The move follows warnings from Iranian provincial governors that a vote may not be possible as there are not enough candidates for a free, fair election.
Earlier this month the conservative Guardians Council barred more than 3,000 candidates from the elections.
The interior minister called on the Council to approve the delay.
In a letter he said that a new date should be set for the vote - which at present is to be held on 20 February - to give the council more time to review its decision.
"I ask this council to urgently study my request," the Iranian state news agency Irna quoted the minister's letter as saying.
Student boycott call
The 12-member Guardians Council disqualified more than a third of the 8,200 people - including more than 80 sitting MPs - who applied to run in the elections.
So far it has reinstated about 700 of the disqualified candidates, after Iran's supreme leader, Ayatollah Ali Khamenei, ordered a review.
It is still examining appeals and is due to announce its final decision on the others on Friday.
On Wednesday, Iran's main pro-democracy students' group called on people not to vote in the elections.
"There is no possibility of fair and free elections," the student movement, the Office for Fostering Unity, said in a statement.

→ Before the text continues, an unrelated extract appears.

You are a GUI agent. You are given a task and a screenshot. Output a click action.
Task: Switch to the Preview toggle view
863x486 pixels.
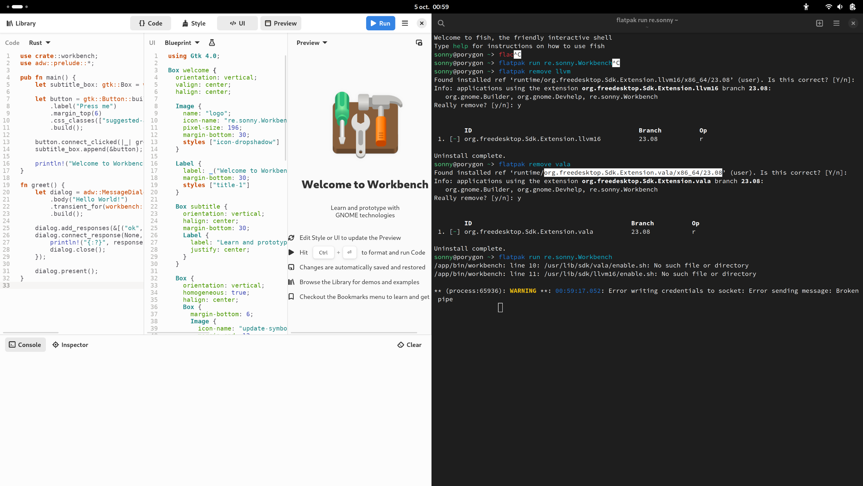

"Considering that people's vote has no affect on the establishment, and there is no way to hold fair and free elections, there is no justification for people to
participate in this election."
The students urged also reformist MPs to continue their protests against the poll blacklist.
President Mohammad Khatami, himself a reformist, says he still believes the row can be resolved but warned he would not accept even a single "unfair" disqualification.
"Even if one person has been disqualified unfairly, as president, I will defend his right," Mr Khatami told reporters after a cabinet meeting on Wednesday.
The president said ministers and vice-presidents had submitted their resignations in protest over the mass disqualifications.
But with negotiations continuing, he said he "will not accept resignations of any kind".